Offene Aufgaben:
**1.** Übertragen Sie aus dem Textauszug zum SC Weiche 08 den Abschnitt von „Noch nicht fündig“ bis „Verein strukturell aufgestellt?“ wortgetreu.
**2.** Auf welche Defensivstruktur setzt der Trainer laut dem Textauszug zum SC Weiche 08?
**3.** Geben Sie sämtliche Zwischenüberschriften des Textauszugs zum SC Weiche 08 in ihrer Reihenfolge an.
━━ Textauszug
Welche taktischen Varianten gibt es?
Was die Defensivstruktur anbetrifft, steht das Jurgeleit-System. Der erfahrene Trainer setzt auf eine Dreierkette, laufstarke Außen und gewöhnlich zwei disziplinierte zentrale Mittelfeldspieler. In vorderster Front wechselt die Ausrichtung, wo Varianten mit ein, zwei oder drei Stürmern im Repertoire sind. Die Flensburger werden sich auch in diesem Jahr kaum einmal aus ihrer Ordnung locken lassen – taktische Disziplin steht in Jurgeleits Spielweise ganz oben auf der Agenda. Mit der nötigen Geduld bestreiten die Flensburger auch das Offensivspiel. Stärken liegen in der individuellen fußballerischen Qualität, mit der Räume für Chancen erkannt werden, und bei Standardsituationen, für die der SC Weiche 08 weiterhin groß und robust aufgestellt ist.

Wo gibt es noch Probleme?
Noch nicht fündig geworden ist man bislang auf der Suche nach einer Verstärkung für die linke Seite. Hier reißt Böhnkes Abgang eine Lücke, auch weil nicht klar ist, wann Florian Meyer nach einem Jahr Verletzungspause wieder 100 Prozent Leistungsfähigkeit erreicht. Gleiches gilt auch für Finn Wirlmann, der auch schon in der kompletten Rückrunde fehlte, für den es derzeit aber noch genügend Alternativen gibt. Ansonsten sind die Probleme der Flensburger eher außerhalb des sportlichen Bereichs zu suchen.

Wie ist der Verein strukturell aufgestellt?
━━━━
━━ Auflistung
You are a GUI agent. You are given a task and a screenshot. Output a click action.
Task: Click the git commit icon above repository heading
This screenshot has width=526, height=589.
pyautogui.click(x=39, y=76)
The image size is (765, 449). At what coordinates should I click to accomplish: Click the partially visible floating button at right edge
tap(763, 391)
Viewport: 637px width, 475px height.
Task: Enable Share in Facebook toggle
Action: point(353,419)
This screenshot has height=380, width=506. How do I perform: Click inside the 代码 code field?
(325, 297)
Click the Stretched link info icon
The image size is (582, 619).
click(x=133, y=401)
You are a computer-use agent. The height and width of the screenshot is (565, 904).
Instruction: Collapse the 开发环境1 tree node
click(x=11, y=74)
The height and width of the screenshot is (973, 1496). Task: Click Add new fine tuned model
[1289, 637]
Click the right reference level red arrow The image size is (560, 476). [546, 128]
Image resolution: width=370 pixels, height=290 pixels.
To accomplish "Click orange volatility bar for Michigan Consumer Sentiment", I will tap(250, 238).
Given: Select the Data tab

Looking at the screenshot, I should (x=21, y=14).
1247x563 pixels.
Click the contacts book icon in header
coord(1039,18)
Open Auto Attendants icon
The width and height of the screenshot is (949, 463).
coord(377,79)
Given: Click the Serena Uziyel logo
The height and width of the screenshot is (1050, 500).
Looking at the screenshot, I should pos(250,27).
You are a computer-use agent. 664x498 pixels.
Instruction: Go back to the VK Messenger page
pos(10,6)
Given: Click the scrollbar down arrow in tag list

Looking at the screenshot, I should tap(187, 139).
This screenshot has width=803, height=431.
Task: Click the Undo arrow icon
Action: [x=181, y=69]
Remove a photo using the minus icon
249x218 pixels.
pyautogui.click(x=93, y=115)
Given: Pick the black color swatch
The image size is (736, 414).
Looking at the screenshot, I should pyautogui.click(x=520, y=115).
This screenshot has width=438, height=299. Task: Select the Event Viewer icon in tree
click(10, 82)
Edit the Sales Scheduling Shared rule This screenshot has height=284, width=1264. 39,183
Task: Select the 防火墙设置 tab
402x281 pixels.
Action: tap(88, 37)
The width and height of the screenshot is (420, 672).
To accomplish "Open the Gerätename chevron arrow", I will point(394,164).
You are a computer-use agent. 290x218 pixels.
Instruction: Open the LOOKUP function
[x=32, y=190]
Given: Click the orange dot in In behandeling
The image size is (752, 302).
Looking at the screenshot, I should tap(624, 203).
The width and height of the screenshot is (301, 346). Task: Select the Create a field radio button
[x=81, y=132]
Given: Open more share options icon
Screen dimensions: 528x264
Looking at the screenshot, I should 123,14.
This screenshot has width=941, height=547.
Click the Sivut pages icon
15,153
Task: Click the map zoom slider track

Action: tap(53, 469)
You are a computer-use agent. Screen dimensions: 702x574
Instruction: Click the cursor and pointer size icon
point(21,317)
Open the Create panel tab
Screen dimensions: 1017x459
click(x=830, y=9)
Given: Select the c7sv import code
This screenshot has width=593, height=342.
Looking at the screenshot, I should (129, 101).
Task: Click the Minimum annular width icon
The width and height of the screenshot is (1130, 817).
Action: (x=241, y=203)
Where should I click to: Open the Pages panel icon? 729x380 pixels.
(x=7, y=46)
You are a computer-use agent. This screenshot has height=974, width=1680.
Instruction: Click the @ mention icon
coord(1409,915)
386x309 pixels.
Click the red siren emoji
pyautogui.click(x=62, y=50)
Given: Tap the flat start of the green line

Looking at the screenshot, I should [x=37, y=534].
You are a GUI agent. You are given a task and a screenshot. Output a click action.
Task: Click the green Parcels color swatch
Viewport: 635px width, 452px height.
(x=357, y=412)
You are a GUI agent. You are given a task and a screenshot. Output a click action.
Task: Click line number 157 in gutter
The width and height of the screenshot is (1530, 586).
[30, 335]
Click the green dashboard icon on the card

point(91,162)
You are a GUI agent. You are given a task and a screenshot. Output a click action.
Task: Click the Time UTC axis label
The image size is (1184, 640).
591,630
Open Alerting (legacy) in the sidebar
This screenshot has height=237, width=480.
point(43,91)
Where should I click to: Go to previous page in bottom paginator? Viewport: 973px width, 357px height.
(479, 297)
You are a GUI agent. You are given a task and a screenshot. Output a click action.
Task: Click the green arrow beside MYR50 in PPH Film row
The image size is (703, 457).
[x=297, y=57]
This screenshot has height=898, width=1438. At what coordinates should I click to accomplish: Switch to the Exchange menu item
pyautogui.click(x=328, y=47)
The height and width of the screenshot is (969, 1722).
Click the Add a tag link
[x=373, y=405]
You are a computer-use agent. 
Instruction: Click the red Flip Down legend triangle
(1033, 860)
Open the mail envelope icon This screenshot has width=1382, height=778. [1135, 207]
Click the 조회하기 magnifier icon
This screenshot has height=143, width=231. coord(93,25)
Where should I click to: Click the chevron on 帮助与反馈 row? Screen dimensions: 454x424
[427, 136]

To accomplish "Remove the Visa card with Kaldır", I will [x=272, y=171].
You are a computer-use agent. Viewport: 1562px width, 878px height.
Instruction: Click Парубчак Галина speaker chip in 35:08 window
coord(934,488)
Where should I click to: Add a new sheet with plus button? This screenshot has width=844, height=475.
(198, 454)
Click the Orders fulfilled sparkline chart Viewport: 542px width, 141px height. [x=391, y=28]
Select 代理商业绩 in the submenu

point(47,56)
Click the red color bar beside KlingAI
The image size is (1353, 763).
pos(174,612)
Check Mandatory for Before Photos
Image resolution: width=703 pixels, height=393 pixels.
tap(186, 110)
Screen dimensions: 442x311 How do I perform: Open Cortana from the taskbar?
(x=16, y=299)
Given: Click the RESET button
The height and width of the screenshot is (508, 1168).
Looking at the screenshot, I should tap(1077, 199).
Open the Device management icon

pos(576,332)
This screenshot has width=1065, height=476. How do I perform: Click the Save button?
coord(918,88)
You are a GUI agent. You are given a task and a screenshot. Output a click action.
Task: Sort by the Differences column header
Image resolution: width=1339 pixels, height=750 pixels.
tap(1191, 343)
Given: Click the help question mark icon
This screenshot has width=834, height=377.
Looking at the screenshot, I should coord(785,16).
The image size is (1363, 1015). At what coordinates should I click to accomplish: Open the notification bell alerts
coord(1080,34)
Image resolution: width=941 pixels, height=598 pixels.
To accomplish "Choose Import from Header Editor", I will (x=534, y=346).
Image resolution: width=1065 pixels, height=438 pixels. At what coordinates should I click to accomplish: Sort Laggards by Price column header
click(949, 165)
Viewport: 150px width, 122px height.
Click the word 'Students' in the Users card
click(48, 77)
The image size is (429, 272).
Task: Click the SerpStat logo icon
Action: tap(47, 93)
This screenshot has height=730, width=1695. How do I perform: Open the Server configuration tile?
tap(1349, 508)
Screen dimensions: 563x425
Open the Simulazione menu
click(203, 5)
━━━━
Schriftliche Antworten:
**1.**
Noch nicht fündig geworden ist man bislang auf der Suche nach einer Verstärkung für die linke Seite. Hier reißt Böhnkes Abgang eine Lücke, auch weil nicht klar ist, wann Florian Meyer nach einem Jahr Verletzungspause wieder 100 Prozent Leistungsfähigkeit erreicht. Gleiches gilt auch für Finn Wirlmann, der auch schon in der kompletten Rückrunde fehlte, für den es derzeit aber noch genügend Alternativen gibt. Ansonsten sind die Probleme der Flensburger eher außerhalb des sportlichen Bereichs zu suchen.

Wie ist der Verein strukturell aufgestellt?

**2.** Auf eine Dreierkette, laufstarke Außen und gewöhnlich zwei disziplinierte zentrale Mittelfeldspieler.

**3.**
Welche taktischen Varianten gibt es?
Wo gibt es noch Probleme?
Wie ist der Verein strukturell aufgestellt?